Da cidadania cívica e da cidadania identitária
Quando os grupos humanos decidiram estabelecer comunidades, tivemos que criar um conjunto de regras que nos permitem viver e conviver no mesmo espaço público e respeitar o espaço de privacidade, onde nem o conjunto da comunidade, nem as outras pessoas têm direito ou licença de entrar. E decidimos que, para conseguirmos ter essas áreas delimitadas e protegidas, teríamos de aceitar que haveria leis que nos impediriam de fazer algumas coisas. Ao mesmo tempo, e para que aquelas regras tivessem significado, estabelecemos as instituições necessárias para, quando fosse necessário, tivéssemos a quem bater à porta e exigir que os nossos direitos individuais e coletivos fossem repostos. A isso chamamos o Estado de Direito.
E para decidir o que podemos ou não fazer, estabelecemos mecanismos de tomada de decisão onde escolhemos quem irá falar em nosso nome e defender as nossas causas e preferências. E a isso chamamos eleições livres, justas, periódicas e secretas que determinam quem irá compor o Parlamento e o Governo. E para que esses representantes ajam dentro das regras das leis e da Constituição e vigiado por uma comunicação social livre que nos permite saber o que se passa em nosso nome. E a isso chamamos eleições e controlo das instituições.
A tudo isto, a funcionar como um sistema integrado, chamamos democracia. E encontramos exemplos um pouco por todo o lado na Europa, nas Américas, em África, na Ásia e na Oceania.
Assim, o mecanismo de uma democracia moderna e funcional traduz-se num princípio simples, mas fundamental: tudo aquilo que não for proibido está, por definição, autorizado. Nós, cidadãos de uma democracia, não precisamos de autorização para fazermos o que mais gostamos, desde que as nossas preferências não sejam contra as leis, mesmo que as nossas escolhas sejam diferentes das escolhas de todas as outras pessoas com quem partilhamos o mesmo espaço. E a esta capacidade de viver a minha vida livremente, desde que cumprindo as regras que foram estabelecidas, chamamos Cidadania Cívica.

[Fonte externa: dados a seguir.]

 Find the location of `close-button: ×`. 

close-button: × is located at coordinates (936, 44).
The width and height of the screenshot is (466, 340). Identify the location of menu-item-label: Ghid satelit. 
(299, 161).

Mas agora aparece cada vez mais uma outra ideia de cidadania. Uma ideia que despreza os direitos fundamentais de quem quer viver a sua vida de forma diferente, mesmo que essas diferenças em nada prejudiquem quem não as partilha ou sequer compreende. Uma ideia que recusa o que é diferente e que entende que só quem partilha a mesma identidade tem direito a partilhar o mesmo espaço. Uma ideia que nega a cidadania e considera menor e com menos dignidade quem não partilha a identidade da maioria. Uma ideia que deseja mandar na nossa intimidade e na nossa privacidade. E a isso chamamos cidadania identitária. Mas poderíamos chamá-la pelo seu outro nome: uma ditadura da maioria.